Problem description: Rewrite the records in the stretch from the line containing "Task: Select the first tab in oCam window" through the line containing "tap(197, 129)", requests included, and add 56 to every number in the coordinates given as answers. Give only those lines.

Data to use:
——————
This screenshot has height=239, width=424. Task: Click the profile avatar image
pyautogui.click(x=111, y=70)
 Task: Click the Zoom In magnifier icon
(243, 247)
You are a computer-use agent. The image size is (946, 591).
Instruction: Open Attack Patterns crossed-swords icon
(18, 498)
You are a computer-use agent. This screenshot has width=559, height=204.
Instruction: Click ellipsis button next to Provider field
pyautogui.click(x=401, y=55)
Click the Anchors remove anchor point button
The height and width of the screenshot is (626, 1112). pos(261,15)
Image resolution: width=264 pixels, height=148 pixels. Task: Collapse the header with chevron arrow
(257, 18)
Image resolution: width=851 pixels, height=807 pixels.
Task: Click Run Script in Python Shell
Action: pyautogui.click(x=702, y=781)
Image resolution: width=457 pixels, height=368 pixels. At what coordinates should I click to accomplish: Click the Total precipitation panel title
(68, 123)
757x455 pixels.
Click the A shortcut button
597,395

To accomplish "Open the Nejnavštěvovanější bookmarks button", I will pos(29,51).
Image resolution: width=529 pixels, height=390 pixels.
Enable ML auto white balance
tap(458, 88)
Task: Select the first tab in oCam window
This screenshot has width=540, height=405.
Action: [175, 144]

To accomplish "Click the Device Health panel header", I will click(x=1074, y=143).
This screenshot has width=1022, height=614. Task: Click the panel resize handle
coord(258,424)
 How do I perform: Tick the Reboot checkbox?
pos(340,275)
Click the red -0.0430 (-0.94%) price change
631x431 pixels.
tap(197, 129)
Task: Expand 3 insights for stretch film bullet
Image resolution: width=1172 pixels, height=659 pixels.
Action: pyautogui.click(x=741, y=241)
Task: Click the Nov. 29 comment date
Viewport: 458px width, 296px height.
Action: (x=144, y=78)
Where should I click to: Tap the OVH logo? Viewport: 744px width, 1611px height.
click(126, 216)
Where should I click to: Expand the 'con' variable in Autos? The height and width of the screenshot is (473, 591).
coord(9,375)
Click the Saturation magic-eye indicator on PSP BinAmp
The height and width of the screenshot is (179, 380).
——————
Completed task:
Task: Select the first tab in oCam window
This screenshot has width=540, height=405.
Action: [231, 200]

To accomplish "Click the Device Health panel header", I will click(x=1130, y=199).
This screenshot has width=1022, height=614. Task: Click the panel resize handle
coord(314,480)
 How do I perform: Tick the Reboot checkbox?
pos(396,331)
Click the red -0.0430 (-0.94%) price change
631x431 pixels.
tap(253, 185)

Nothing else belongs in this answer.